## TASK STATEMENT
In the records below, the line with "Email * (857, 704)" opens the range and the line with "Añadir al carrito (953, 501)" closes it; print that range exactly and nothing else.

[Items listed in a dataset]
━━━━━━━━━━━━━━━━━━━━
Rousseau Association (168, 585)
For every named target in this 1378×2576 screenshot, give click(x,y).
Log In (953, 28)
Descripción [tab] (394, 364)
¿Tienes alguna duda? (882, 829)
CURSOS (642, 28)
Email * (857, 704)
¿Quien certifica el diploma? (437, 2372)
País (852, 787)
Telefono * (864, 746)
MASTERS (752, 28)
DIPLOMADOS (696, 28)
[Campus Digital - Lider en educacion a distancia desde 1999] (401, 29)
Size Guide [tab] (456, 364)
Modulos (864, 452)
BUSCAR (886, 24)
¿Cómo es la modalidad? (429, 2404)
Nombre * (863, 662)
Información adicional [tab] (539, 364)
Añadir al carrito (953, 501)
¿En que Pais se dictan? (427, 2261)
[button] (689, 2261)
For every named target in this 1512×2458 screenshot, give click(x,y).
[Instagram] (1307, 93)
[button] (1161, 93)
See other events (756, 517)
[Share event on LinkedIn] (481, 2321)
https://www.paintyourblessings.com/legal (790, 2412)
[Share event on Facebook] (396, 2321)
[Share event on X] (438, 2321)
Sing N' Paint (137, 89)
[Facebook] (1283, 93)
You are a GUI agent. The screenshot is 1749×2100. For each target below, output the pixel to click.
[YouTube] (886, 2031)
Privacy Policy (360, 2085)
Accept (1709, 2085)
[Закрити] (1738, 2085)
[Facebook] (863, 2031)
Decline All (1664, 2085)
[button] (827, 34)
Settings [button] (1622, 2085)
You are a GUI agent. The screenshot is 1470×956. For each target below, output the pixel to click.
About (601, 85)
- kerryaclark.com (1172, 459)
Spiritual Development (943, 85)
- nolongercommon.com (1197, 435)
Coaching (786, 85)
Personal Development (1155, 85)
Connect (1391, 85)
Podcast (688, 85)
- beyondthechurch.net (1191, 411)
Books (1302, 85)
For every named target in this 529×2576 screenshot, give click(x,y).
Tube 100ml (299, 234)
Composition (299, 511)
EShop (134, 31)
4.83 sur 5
━━━━━━━━━━━━━━━━━━━━
## REPLY
Email * (857, 704)
¿Quien certifica el diploma? (437, 2372)
País (852, 787)
Telefono * (864, 746)
MASTERS (752, 28)
DIPLOMADOS (696, 28)
[Campus Digital - Lider en educacion a distancia desde 1999] (401, 29)
Size Guide [tab] (456, 364)
Modulos (864, 452)
BUSCAR (886, 24)
¿Cómo es la modalidad? (429, 2404)
Nombre * (863, 662)
Información adicional [tab] (539, 364)
Añadir al carrito (953, 501)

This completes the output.